When he was really little, before his diagnosis, it served as a distraction. In hindsight, I now understand that he was using the self controlled sensory input to block all of the uncontrollable. He still uses it for that purpose. If we are out somewhere difficult for him, like say the grocery store, and he begins to become overwhelmed, he sits down in the cart and borrows my husband's phone and is then capable of getting through the rest of the trip. We have even successfully had three trips to the movie theatre with an accessible phone or iPod for him, which is something he wanted to do so badly. He watches the movie, and inevitably part way through he starts to get restless, a bit panicky, and has a hard time blocking out the intense sounds and flashing screen. The first time, I though for sure we were done. It was a trial, he really wanted to give it a go, we did, but as expected, 20 minutes into the movie, and we were going to be heading home. He on the other hand, would not be defeated so easily, he asked for my phone, I told him the sound had to stay off, and we turned the brightness down as far as it would go, and he used it for about ten minutes before turning it off and returning his focus to the movie. I was so proud of him. He used a familiar tool that was available to him, to allow himself the necessary time and distraction to finish something hard for him. Way to go little man! If we hadn't had that option in place for him, he may not have been able to see it through.

There is also the learning factor. Absolutely NOTHING can teach that child something as fast and proficiently as the games on the iPod. I have sat with him countless times, trying to obtain his focus and interest long enough to teach him things, like the alphabet, colours, letters, numbers, shapes, written words, etc, and he shuts down.

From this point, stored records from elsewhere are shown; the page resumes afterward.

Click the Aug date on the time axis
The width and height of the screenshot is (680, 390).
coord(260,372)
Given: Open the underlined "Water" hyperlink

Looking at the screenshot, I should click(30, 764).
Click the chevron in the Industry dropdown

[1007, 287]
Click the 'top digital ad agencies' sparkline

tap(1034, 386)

Once he has learned something, he loves to talk to me about it, but taking in new information, while trying to interact (even with his mama) is just too much. I download him a game about phonics, and within two days, he's telling me what sounds the letters make. Why do you think autistic children in schools are getting their own iPads now? It makes sense, why wouldn't you offer them a learning tool that is less stressful for them and is successful time and time again.

Now we don't let them play all the time, and we don't let them waste the opportunity playing mindless games, to just pass time. This is a tool for us. It allows them time to themselves, while offering us (the folks) a great way to teach something new.

Little man is a numbers guy, and 75% of the time, he's just got a calculator on the screen, punching in number sequences, spouting off times tables, and doing a whole lot of linear thinking ;)
When he's not on the calculator, he's playing a math game, listening to music, or watching youtube songs about numbers. It just so happens that one device does all of these things. But to the nosey onlookers, they see your kid with a device in his hand, again, and assume that you aren't doing right by them. They assume that you let them play video games all day and don't parent them. Little do they know that you are choosing to provide a sensory tool, learning tool, art tool, calculating music player...
Why wouldn't you? Yes, shove them outside to play, engage in meaningful conversation, do group activities and outings, read books, do it all! For us though, part of doing it all is letting them have the devices sometimes too. Who cares what people say. That nosey stranger at the grocery store doesn't know your child, that opinionated relative doesn't walk in your shoes. Don't ever hop in the backseat when it comes to your parenting, and you'll do alright. They're learning and happy. WIN!

P.S I am not affiliated in any way with apple, this is just what we have and what our children use.